[Opening THE INPUT section]
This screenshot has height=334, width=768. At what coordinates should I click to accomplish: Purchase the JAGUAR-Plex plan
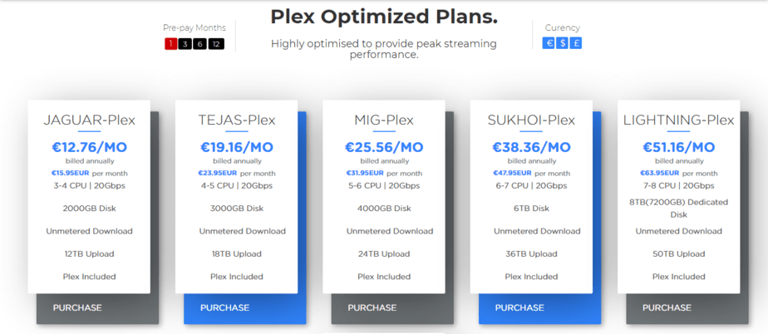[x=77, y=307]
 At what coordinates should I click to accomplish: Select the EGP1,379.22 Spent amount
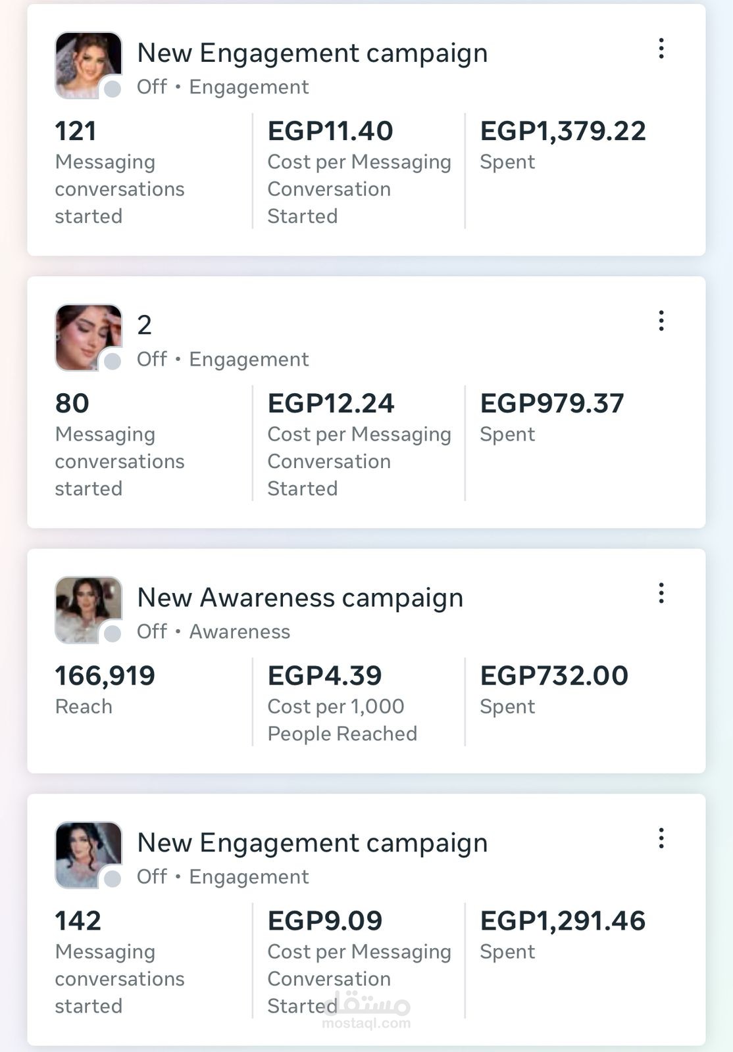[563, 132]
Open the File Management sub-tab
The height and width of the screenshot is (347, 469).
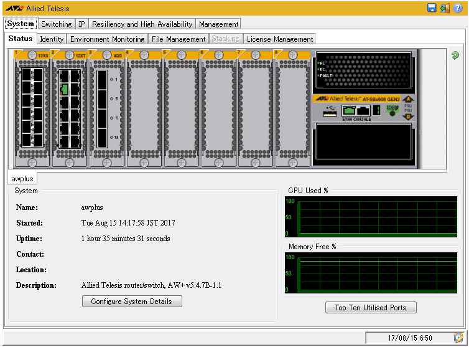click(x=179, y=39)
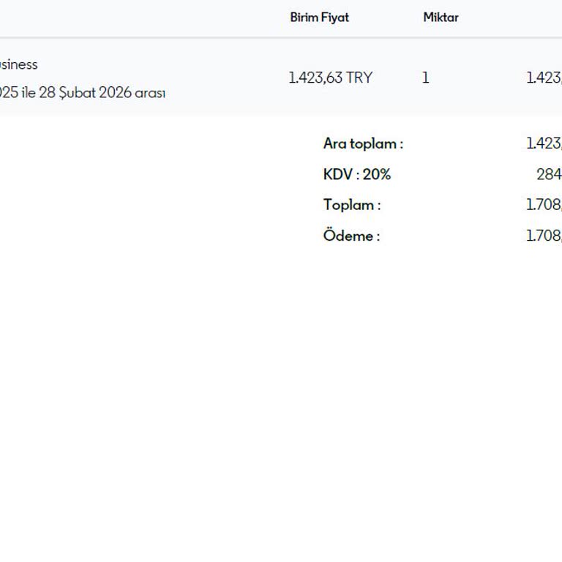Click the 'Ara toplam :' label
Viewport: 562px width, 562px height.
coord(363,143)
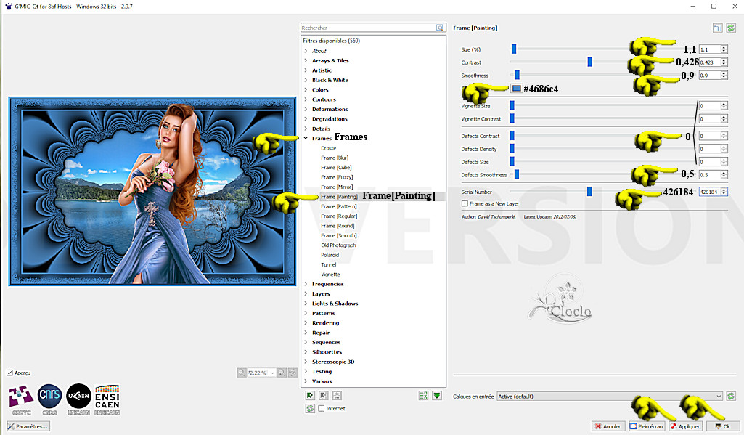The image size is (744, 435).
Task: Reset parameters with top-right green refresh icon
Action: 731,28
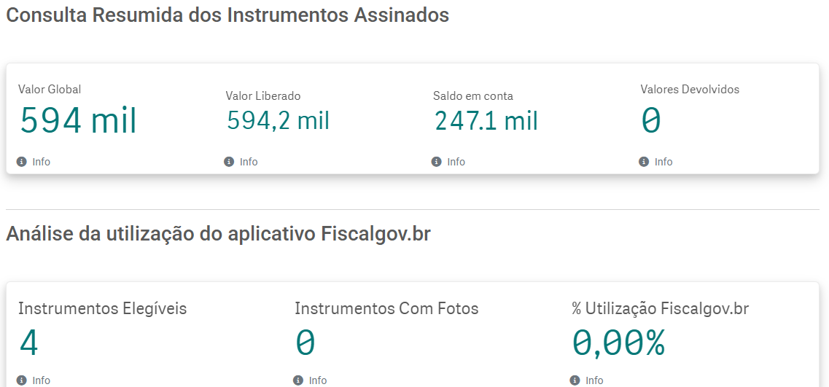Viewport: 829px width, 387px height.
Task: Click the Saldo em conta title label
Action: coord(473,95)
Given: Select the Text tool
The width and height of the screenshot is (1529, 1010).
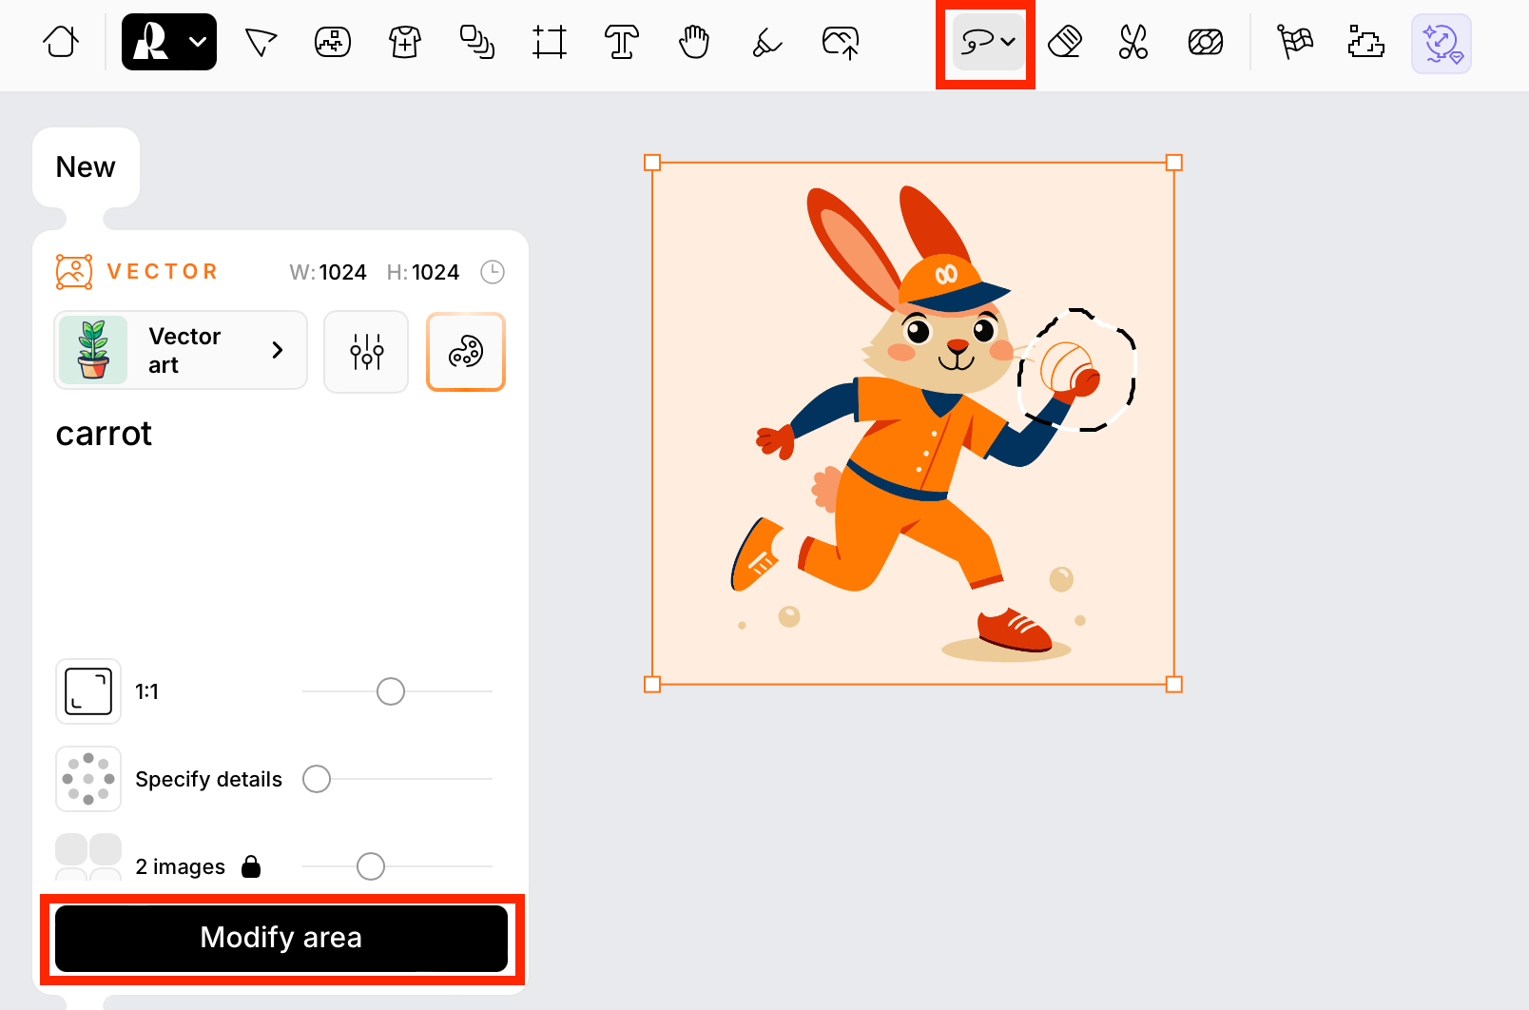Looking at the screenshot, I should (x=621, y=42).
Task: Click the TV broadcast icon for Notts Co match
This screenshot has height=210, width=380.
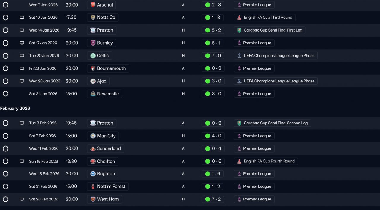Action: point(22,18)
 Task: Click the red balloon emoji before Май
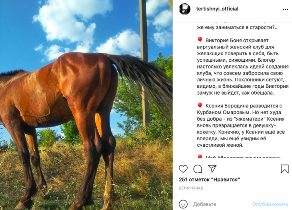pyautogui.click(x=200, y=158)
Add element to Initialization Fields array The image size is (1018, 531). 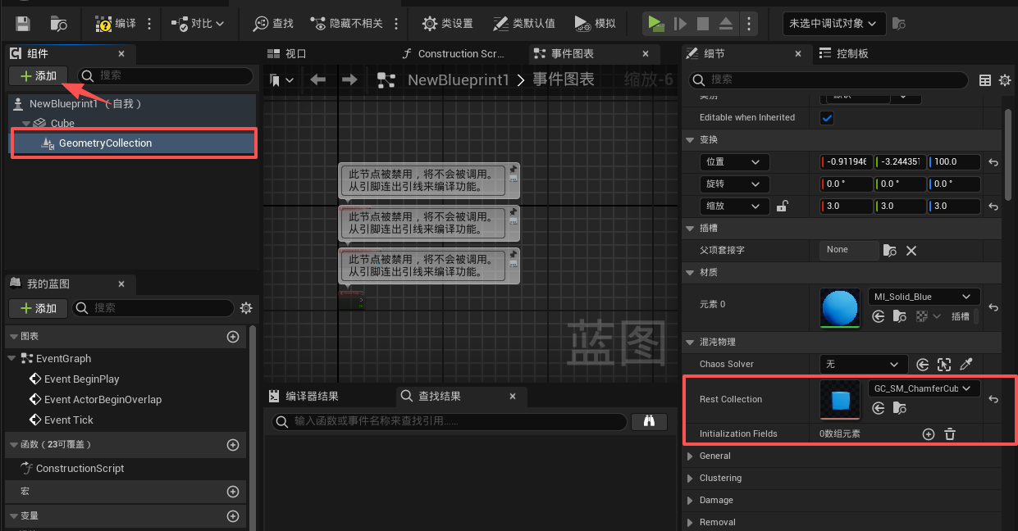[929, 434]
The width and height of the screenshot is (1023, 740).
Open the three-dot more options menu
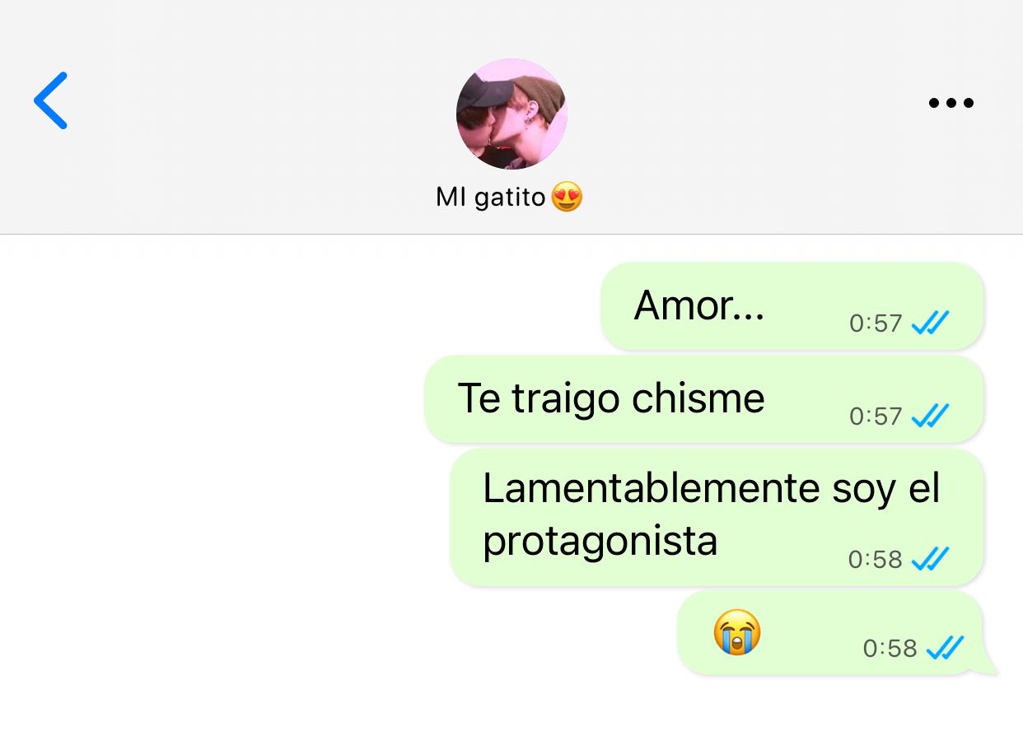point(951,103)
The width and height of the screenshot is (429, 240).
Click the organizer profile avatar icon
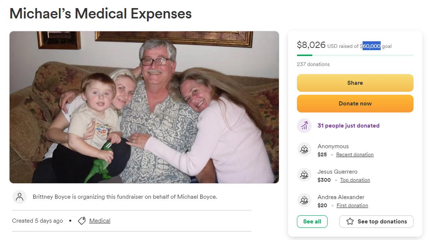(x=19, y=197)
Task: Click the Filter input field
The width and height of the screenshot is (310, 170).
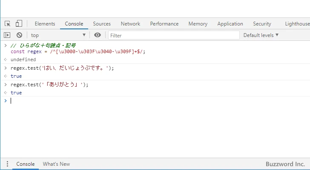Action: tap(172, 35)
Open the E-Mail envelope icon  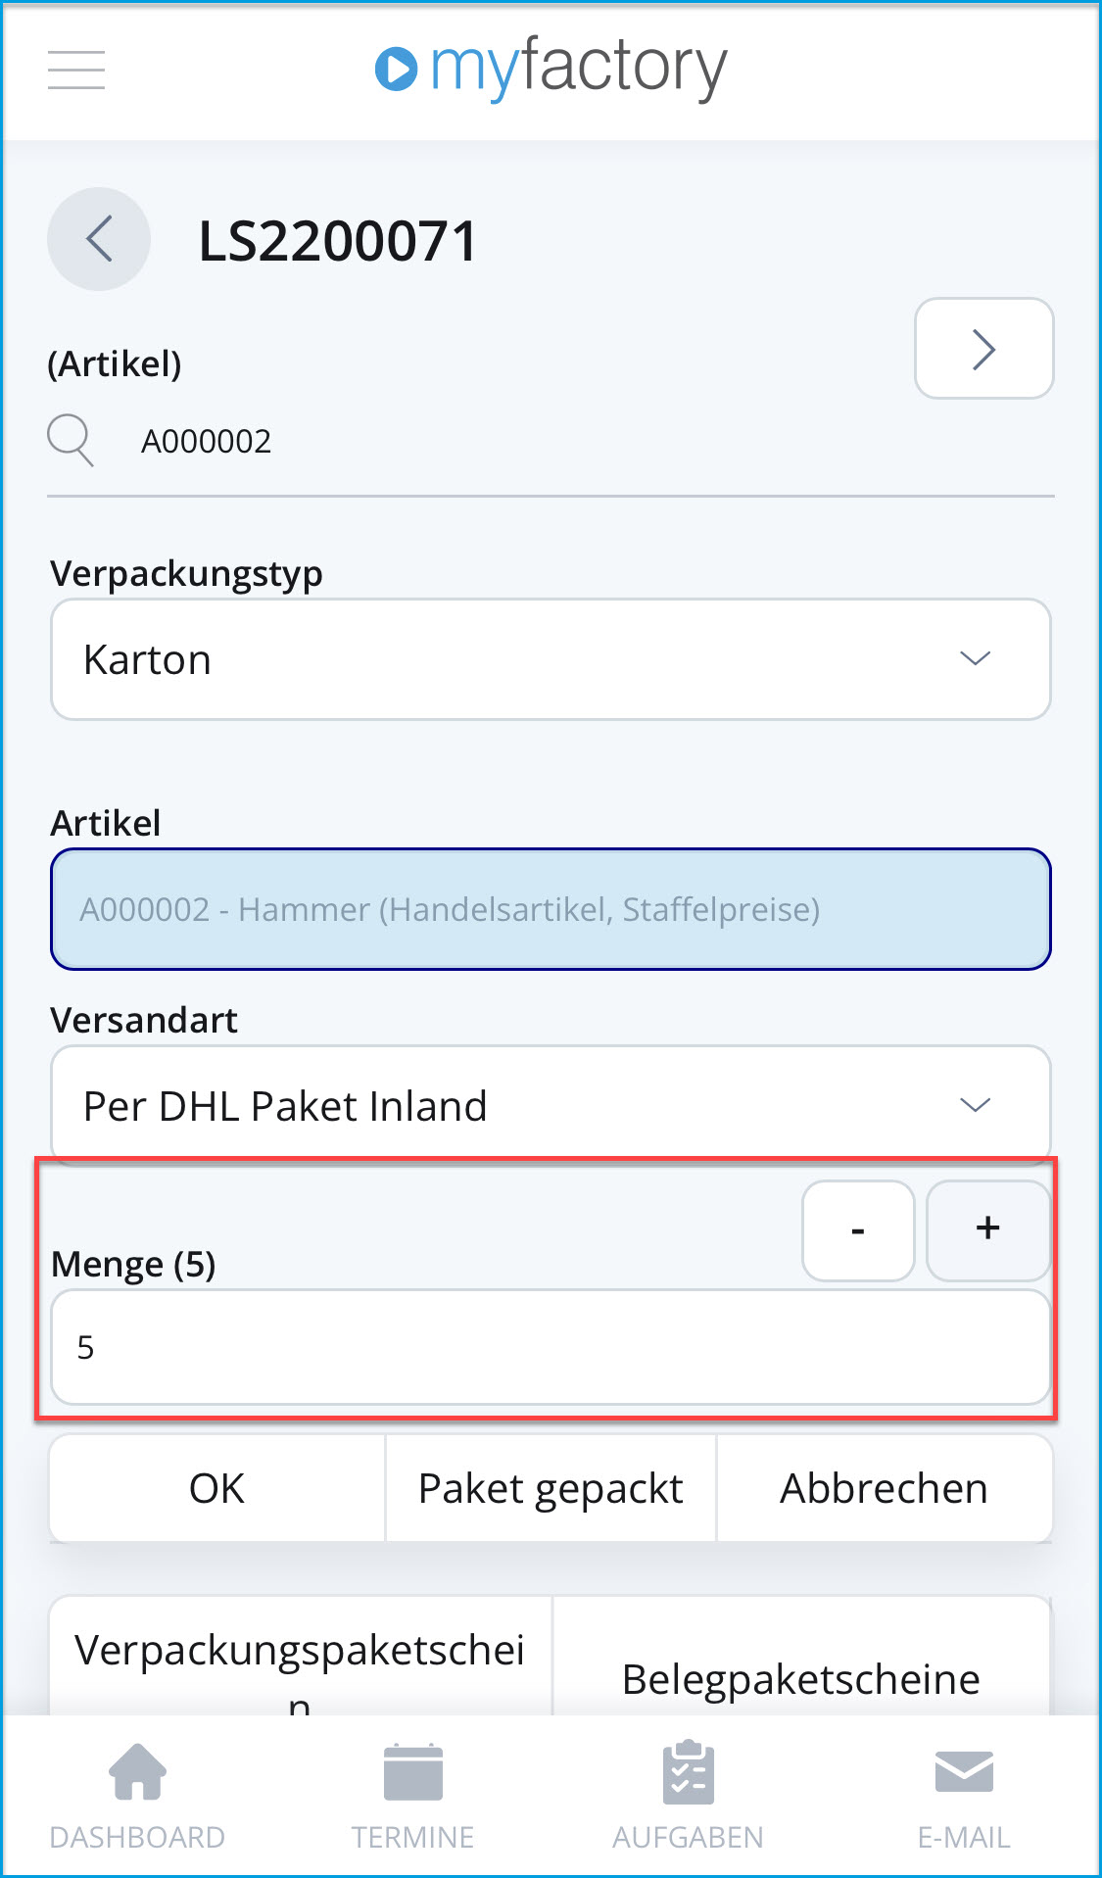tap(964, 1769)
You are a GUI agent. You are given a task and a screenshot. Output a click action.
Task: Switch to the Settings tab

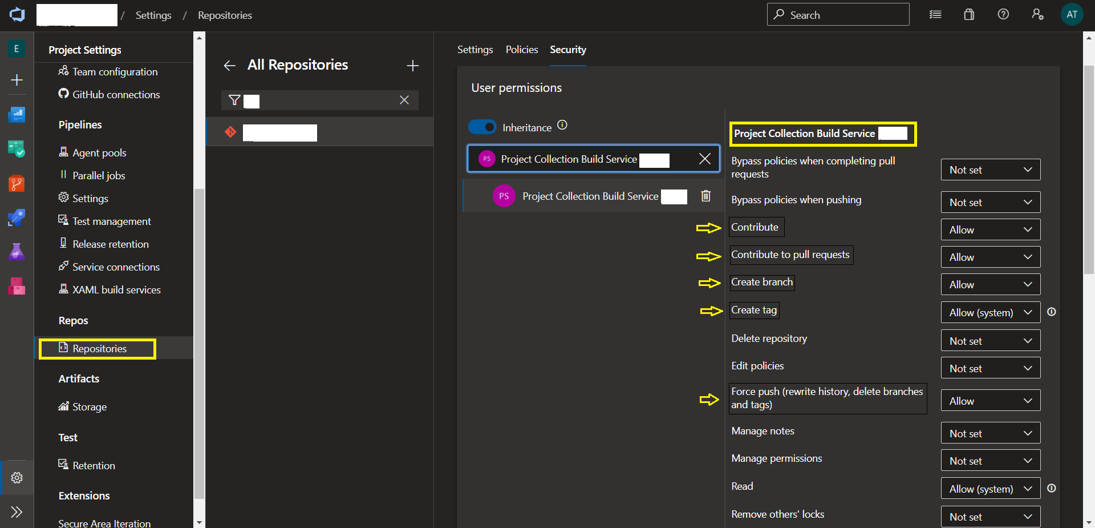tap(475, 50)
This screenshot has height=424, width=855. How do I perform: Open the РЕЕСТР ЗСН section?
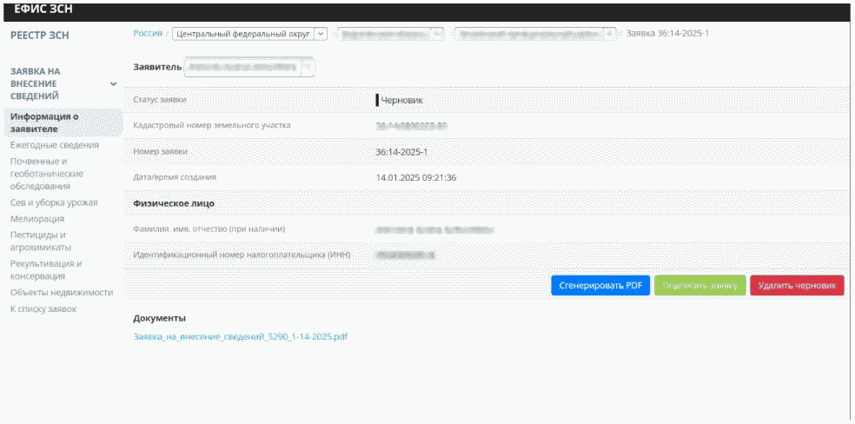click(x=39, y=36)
[Closing THE INPUT section]
## WORK INSTRUCTIONS
Go to the line that contains "This screenshot has height=424, width=855." and copy exactly from there through the last line of the records above, both included. Omit pictures.

## RESPONSE TO THIS EXERCISE
This screenshot has height=424, width=855. How do I perform: Open the РЕЕСТР ЗСН section?
click(x=39, y=36)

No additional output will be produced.